Image: La réunion
Textile artist Sarah Nsikak has set up a studio, La réunion, making hand quilted pieces and bespoke clothing. Nsikak is a Nigerian-American living in Brooklyn, New York. Her love of textiles led her to work in fashion for several years after completing a masters degree in Art Therapy. The amount of waste generated by the industry inspired her to return to her art practice and the works created as La réunion are made using recycled material sourced from designers based in New York. We asked Nsikak to tell us about her current projects.
What are you making at La réunion at the moment?
I'm currently making custom dresses and a commissioned art piece inspired by the work of Alma Thomas.
Image: From Conflict And Costume: The Herero Tribe Of Namibia, Jim Naughten, Merrell Publishers, an extract of which is featured in Selvedge Issue 51.
Can you tell us about one of your influences - the clothing of the Herero women of Namibia?
The women of Namibia are so inspiring to me because they reclaimed the dresses of their oppressors. German men and women invaded Namibia and tried to wipe them out. They survived that and reclaimed the dress stylings of the women and made it their own. This is something we (black people) have been doing for centuries. Making lemonade out of lemons and overcoming the odds.
Image: La réunion
Can you tell us how you source the material you use?
I source from many places - I recently began looking into vintage deadstock online.

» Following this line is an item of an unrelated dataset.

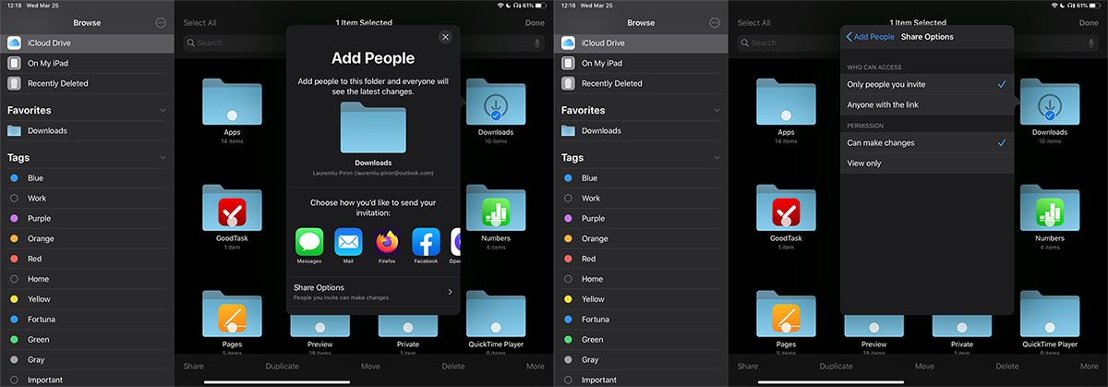Select "Only people you invite" access option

Up until now, I was using remnants from fashion designers I used to work for. They include Caron Callahan and Mara Hoffman. I also go to cutting rooms in NYC where there are piles and piles of old fabric that has been cut into and can not be used. I use a lot of that for pockets on my dresses.
What projects do you have planned for the rest of the year?
I'm working with a few shops on capsule collections special for them, which I think will be very special.